Open svdo opened this issue 2 years ago • 13 comments

When the request points to a directory and the body of the response is a file (i.e. index.html or something like that), take the mime type of that file. This fixes the case where previously requesting "/" would serve "index.html" with content type "application/octet-stream".

This fixes #408.

svdo avatar Dec 08 '21 08:12 svdo

Thanks. First, can you remove 34a15b6b, as that's not strictly related to the purpose of the PR.

Second, I think I need to consider the best way to go about this. Pulling the file extension from File response bodies is useful, but in production most statically served pages will be resources.

weavejester avatar Dec 09 '21 00:12 weavejester

Thanks. First, can you remove 34a15b6b, as that's not strictly related to the purpose of the PR.

Ok. I am curious as to why you wouldn't want this small improvement in that same function, but it's your call 🙂

Second, I think I need to consider the best way to go about this. Pulling the file extension from File response bodies is useful, but in production most statically served pages will be resources.

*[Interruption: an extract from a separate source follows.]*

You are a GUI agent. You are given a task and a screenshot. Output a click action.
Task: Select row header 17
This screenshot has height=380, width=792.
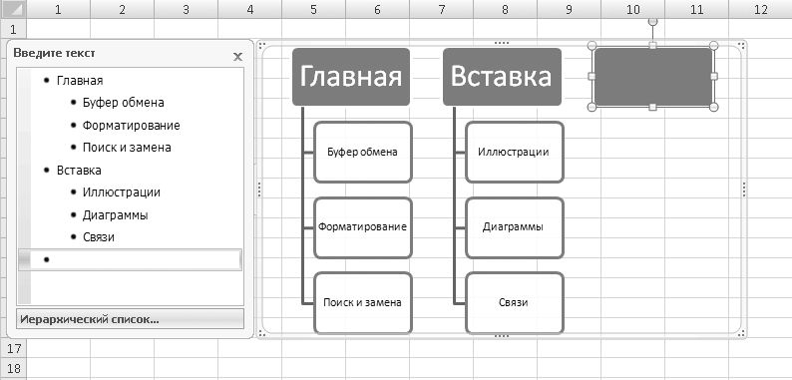tap(13, 348)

What's your hesitation exactly? My thinking is that in general, when you're serving something different than requested for whatever reason, the mime type should be the real mime type of what you're serving, not what was being requested. I mean, the Content-Type should primarily reflect the response, not the request, right? Maybe this situation doesn't generally apply to resources (as opposed to files), I'm not sure, but conceptually it should still be the right thing to do.

Let me know if I can help! For now I think I'm going to run a modified copy of the middleware, as I need a solution, but I'm of course still motivated to contribute a solution here.

svdo avatar Dec 09 '21 05:12 svdo

I am curious as to why you wouldn't want this small improvement in that same function

It's good practice to ensure that a pull request contains only code related to the feature or fix being implemented. That way the diff is clean; any line that's changed relates to the pull request.

Formatting changes should be separated out into another commit, and also should ensure that the codebase is consistent. That is, if you decide to replace if with when, then do so for all instances in the codebase.

What's your hesitation exactly?

This change produces inconsistent behaviour when dealing with files on the filesystem, and resources located in jars. This can lead to subtle errors between development and production.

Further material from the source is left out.